> AVAILABLE DATA
=-=-=-=-=
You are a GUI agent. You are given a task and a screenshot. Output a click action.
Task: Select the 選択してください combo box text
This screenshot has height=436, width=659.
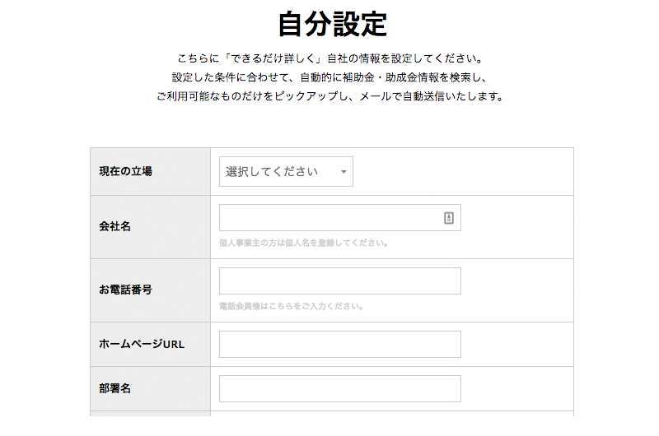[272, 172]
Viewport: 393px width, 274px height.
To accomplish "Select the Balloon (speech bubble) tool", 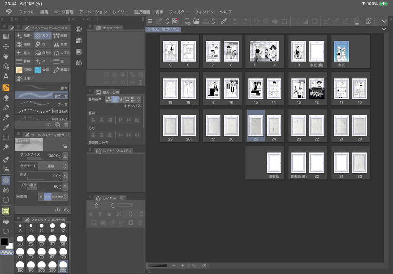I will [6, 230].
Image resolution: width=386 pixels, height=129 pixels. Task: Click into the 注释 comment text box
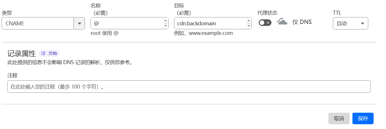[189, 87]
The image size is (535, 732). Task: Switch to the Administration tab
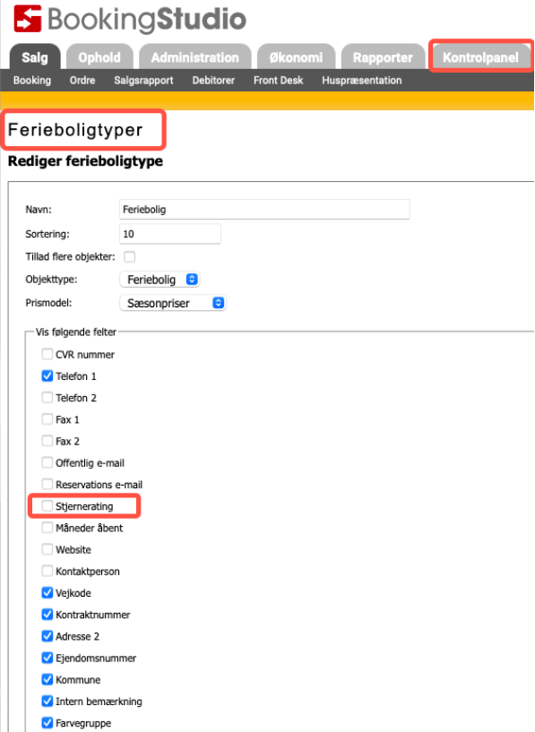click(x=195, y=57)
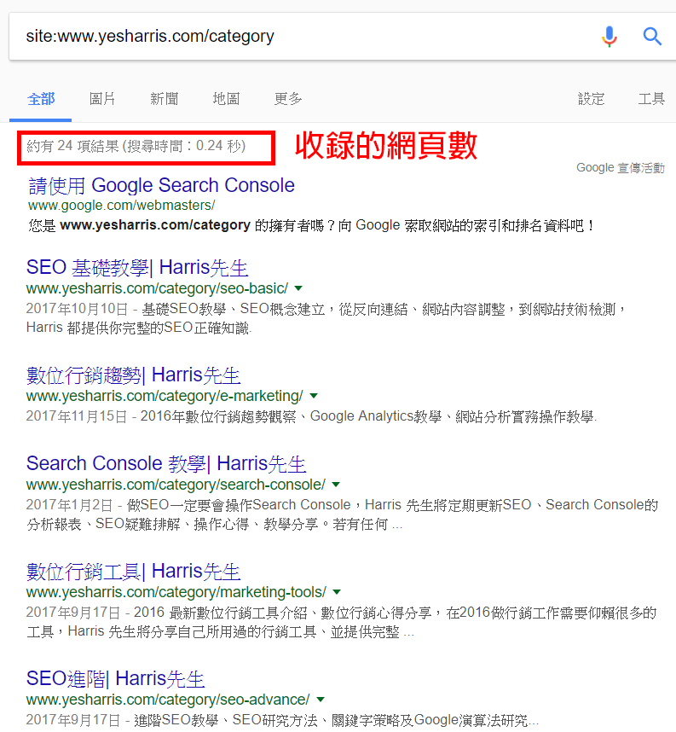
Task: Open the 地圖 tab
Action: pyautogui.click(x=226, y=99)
=-=-=-=-=
> ASSIGNED TASK
Leaving the pictures out, transcribe word for word the lines from the one with "The image size" to the end of the material above, inclusive, and nothing else.

> EXERCISE RESPONSE
The image size is (535, 732). Task: Switch to the Administration tab
click(x=195, y=57)
Task: Open the 地圖 tab
Action: pyautogui.click(x=226, y=99)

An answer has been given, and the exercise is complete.